I always feel like I'm selling a book short a bit when I write a review, and this is especially true in this case. It's very interesting, and has a surprisingly breezy and entertaining tone. (despite the fact that I knew nothing about evolutionary psychology) Highly recommended!
link bankruptcy
Mood: busy
Posted on 2010-08-27 12:46:00
Tags: links
Words: 227
I've been accumulating these links, and then I kinda forgot about them, so here goes!
The LA Times just did a big investigation on teacher performance. I fully support using data like this (they use a "value-added" approach, where they compare students performance at the beginning and end of the year) as part of teach evaluations. Surely people can study what the good teachers are doing right and use that to help all teachers.
Comparing the tax plans - the graphic is a little confusing. What surprised me is that Obama's plan (which is to keep the Bush tax cuts for incomes < $250K and index the AMT to inflation) costs $3 trillion over 10 years, while just keeping all of the Bush tax cuts only costs $.7 trillion more.
In last week's Futurama episode, one of the writers (who has a PhD in math) proved a theorem that was instrumental to the plot - they even showed the proof briefly!
Did you know: the Blue Power Ranger quit the show because he was harassed for being gay by the producers, etc. In other news, Ken Mehlman (who ran Bush's campaign in 2004 and was head of the RNC) came out and is now supporting the legal challenge to California's Prop 8.
The evolutionary case against monogamy - I'm in the middle of reviewing their book. It is very interesting.

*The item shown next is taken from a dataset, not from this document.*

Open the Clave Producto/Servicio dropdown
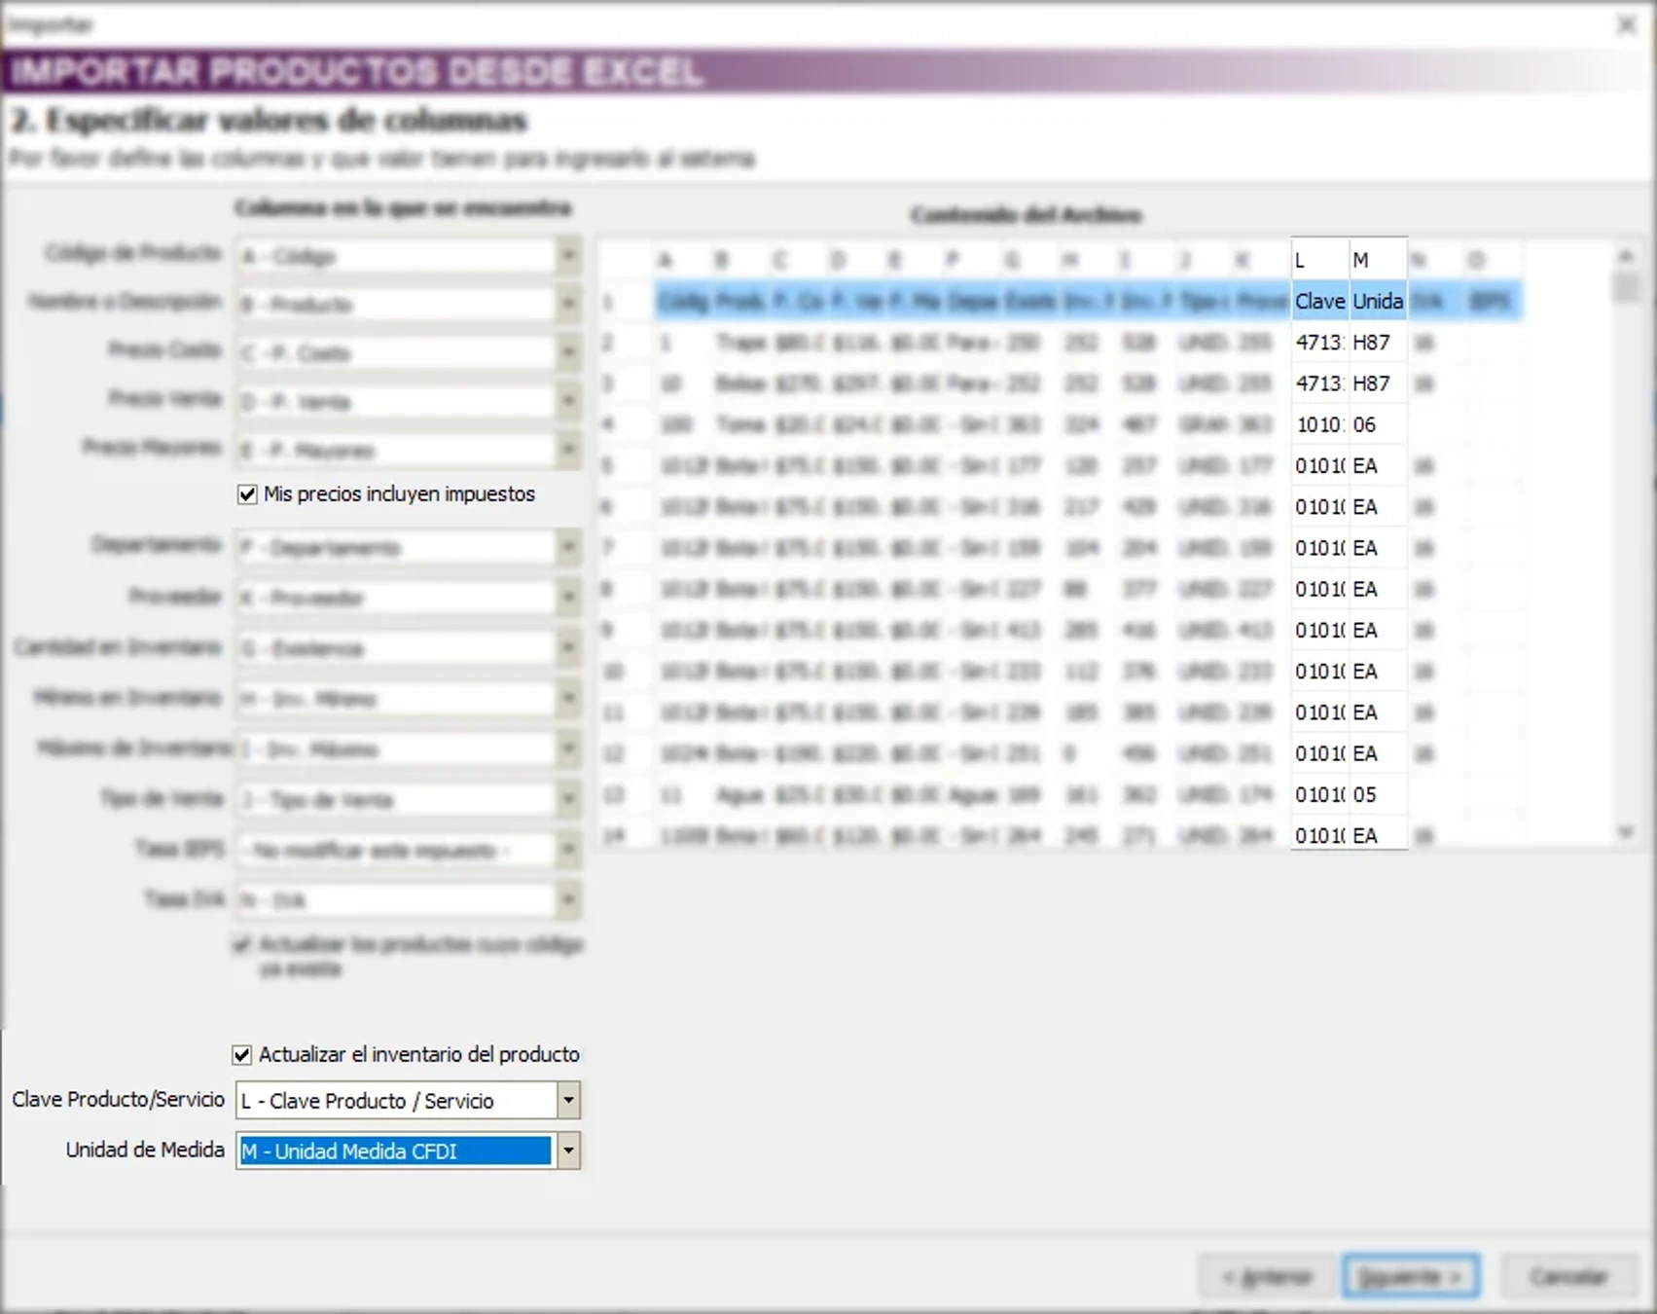The image size is (1657, 1314). click(x=567, y=1100)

cordoba house, ricky gervais
Mood: relaxed
Posted on 2010-08-20 16:54:00
Tags: politics links
Words: 133
As Nate Silver pointed out, there are two ways to be "against" the Cordoba House (Islamic center near ground zero). If you think it's a bad idea, insensitive to 9/11 families, but that the government shouldn't step in, then I disagree with you but we can discuss it rationally. If you think the government should step in and stop it, then I would encourage you to read the First Amendment and get back to me. (if you call it the "Victory Mosque", then we're probably not on speaking terms to begin with)
Random videos: Ricky Gervais had this series Extras with famous people guest starring. Here is David Bowie embarrassing Gervais, Sir Ian McKellen teaching him the secrets of acting, and (mildly NSFW language) Patrick Stewart being creepy. Good for a Friday afternoon!
audition tonight
Mood: bored
Posted on 2010-08-19 13:58:00
Tags: reviews links
Words: 118
Tonight I'm auditioning to sing the Durufle Requiem and Handel's Messiah this fall with David Stevens. Luckily, my voice has finally recovered from talking/singing pirate-y. Wish me luck!
Hipmunk is a brand new flight search engine that's pretty darn cool. As you can see in this search page, it sorts by "agony" (a combination of when the flight leaves, number of stops, and price), and automatically hides flight combinations that are strictly dominated by others (i.e. arrives at the same time but you have to leave earlier). The main display is such a relief to read after doing searches on Orbitz, etc.